RE: [Sigia-l] RE: Data vs. Information (LONG)

From: Jonathan Broad (
Date: Fri Jan 10 2003 - 00:20:01 EST

Hello all,

Ah...I finally have both a copy of Wittgenstein's "Philosophical
Investigations" at hand and a bit of free time. Sorry for the length,
but I've been too busy to drop my .02 in here and there.

So now you get .50. :)

Anyone still following this thread will appreciate this choice passage
from the "Investigations" (para. 106):

"Here it is difficult as it were to keep our heads up,--to see that we
must stick to the subjects of our everyday thinking, and not go astray
and imagine that we have to describe extreme subtleties which in turn we
are after all quite unable to describe with the means at our disposal.
We feel as if we had to repair a torn spiderweb with our fingers."

This is in the midst of a great description of how the root of much
"philosophy" (by which he usually means confusion) stems from thinking
that words have "essential meanings" that transcend their simple
utility. ("data", "knowledge", "information"...)

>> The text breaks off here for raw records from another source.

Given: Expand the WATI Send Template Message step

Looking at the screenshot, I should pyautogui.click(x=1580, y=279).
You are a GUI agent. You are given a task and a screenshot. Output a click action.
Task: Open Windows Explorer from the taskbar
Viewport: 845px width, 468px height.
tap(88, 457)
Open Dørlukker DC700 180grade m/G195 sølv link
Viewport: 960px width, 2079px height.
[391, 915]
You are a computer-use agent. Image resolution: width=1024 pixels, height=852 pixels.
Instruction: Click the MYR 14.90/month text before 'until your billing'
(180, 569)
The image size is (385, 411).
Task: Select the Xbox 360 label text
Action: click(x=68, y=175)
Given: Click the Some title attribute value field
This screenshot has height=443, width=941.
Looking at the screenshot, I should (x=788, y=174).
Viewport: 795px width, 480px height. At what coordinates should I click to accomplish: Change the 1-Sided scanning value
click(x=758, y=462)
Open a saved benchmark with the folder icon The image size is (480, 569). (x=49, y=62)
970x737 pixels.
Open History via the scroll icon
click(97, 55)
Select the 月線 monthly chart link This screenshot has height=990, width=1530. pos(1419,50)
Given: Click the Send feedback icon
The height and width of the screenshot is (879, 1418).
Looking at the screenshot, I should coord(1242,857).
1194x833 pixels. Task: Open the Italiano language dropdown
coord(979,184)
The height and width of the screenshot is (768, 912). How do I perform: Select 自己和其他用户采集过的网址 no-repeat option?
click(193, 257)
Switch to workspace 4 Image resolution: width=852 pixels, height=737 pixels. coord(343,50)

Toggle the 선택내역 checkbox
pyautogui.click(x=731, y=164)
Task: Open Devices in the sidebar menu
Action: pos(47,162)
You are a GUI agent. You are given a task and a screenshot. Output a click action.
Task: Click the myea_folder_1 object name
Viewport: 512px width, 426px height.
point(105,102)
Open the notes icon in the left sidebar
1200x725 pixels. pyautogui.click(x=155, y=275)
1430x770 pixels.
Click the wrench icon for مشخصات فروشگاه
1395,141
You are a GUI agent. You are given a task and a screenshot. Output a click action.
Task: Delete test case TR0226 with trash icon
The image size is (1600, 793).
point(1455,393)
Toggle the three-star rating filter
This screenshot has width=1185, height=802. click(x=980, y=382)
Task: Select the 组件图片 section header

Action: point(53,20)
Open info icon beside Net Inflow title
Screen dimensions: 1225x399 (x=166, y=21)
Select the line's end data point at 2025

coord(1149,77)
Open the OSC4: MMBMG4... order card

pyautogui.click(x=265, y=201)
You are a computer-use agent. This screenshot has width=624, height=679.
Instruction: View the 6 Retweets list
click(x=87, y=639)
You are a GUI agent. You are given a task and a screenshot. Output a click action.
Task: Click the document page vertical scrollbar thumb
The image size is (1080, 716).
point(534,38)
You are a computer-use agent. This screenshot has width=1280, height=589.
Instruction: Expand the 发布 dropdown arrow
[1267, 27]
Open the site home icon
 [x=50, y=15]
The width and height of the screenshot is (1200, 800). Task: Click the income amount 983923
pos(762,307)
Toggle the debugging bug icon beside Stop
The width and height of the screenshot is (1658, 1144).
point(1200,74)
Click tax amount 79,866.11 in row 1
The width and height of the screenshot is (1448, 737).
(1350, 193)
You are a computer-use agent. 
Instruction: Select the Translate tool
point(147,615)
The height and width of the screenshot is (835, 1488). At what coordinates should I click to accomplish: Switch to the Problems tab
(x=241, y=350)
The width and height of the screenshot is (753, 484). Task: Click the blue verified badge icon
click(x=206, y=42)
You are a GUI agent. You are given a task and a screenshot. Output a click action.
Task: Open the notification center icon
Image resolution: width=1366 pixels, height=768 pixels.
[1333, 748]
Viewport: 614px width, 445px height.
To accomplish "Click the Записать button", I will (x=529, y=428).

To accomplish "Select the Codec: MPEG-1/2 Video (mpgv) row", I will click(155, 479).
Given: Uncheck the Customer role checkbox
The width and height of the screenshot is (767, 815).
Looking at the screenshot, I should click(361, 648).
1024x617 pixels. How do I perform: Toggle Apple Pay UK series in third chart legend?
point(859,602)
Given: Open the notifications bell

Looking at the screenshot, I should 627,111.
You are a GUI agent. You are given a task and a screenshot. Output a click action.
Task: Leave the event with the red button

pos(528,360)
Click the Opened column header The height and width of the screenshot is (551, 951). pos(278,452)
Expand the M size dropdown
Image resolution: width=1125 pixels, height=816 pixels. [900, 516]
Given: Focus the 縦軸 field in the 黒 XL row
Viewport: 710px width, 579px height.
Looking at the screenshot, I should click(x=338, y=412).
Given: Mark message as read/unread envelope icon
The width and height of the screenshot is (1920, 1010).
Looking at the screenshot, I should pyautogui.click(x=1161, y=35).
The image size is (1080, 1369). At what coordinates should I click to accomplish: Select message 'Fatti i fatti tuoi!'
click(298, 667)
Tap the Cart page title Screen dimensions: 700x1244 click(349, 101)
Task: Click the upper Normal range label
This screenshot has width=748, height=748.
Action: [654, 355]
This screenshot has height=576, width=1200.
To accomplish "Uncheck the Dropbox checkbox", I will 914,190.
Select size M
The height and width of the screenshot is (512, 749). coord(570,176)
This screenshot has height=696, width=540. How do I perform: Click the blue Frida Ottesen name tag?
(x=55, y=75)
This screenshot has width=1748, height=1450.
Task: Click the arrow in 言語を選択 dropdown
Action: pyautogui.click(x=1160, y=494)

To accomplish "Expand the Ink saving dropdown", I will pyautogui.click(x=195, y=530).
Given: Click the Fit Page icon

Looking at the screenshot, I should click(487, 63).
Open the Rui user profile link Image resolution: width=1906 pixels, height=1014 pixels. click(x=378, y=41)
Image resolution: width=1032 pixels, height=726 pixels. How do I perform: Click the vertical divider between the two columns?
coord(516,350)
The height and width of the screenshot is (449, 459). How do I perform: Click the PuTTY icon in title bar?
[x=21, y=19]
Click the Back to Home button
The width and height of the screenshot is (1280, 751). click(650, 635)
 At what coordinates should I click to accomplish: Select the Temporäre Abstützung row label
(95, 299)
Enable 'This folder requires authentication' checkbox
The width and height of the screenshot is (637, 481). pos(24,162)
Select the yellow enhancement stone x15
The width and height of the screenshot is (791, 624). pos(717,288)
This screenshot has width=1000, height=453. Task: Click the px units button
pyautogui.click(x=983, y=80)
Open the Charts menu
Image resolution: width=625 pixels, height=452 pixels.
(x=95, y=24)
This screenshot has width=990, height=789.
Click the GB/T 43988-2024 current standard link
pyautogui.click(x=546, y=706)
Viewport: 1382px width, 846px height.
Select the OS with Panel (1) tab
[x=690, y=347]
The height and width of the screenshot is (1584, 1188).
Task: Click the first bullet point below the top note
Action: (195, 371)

Which isn't of course to say that this SIGIA-L discussion is pointless,
because we're really exploring why we have two different words for what
seems to be the same "thing"--informata, datamation. Why two? What's
the use of that? Why not one, or three?

I'd like to suggest that this...confusion...stems simply from the
ambiguity between the ideas of "signifier" and "signified" that has been
thoroughly explored during the twentieth century by the decendants of
linguist Ferdinand Saussure. (If you have trouble sleeping--go for it.)

We should agree that data and information, as we're talking about it,
both refer to "signs" of some sort, either intentional (created by
humans for a reason) or accidental.

I'm just suggesting that it makes sense to characterize signs as "data"
when we are interested in their properties as signifiers, and
"information" when we use them to learn about what they signify.

The word *apple*. Qua signifier, I note that it has five letters. Qua
signified, I'm reminded that I'm on the Atkins diet and would sorely
like to eat one. One word? No silly--one *apple*!

I think this is more or less in keeping with the definition we've
cobbled together so far, with some critiques:

> "Data is something a computer understands, which may or may not be readable
> by someone who doesn't know binary/octal/hex/etc.

Computers deal *exclusively* in data because they don't know how to
dereference signs. The magical idea that all this sound waves coming
out of our mouths "actually" refer to constellations of "real-world"
facts and feelings would never occur to a computer.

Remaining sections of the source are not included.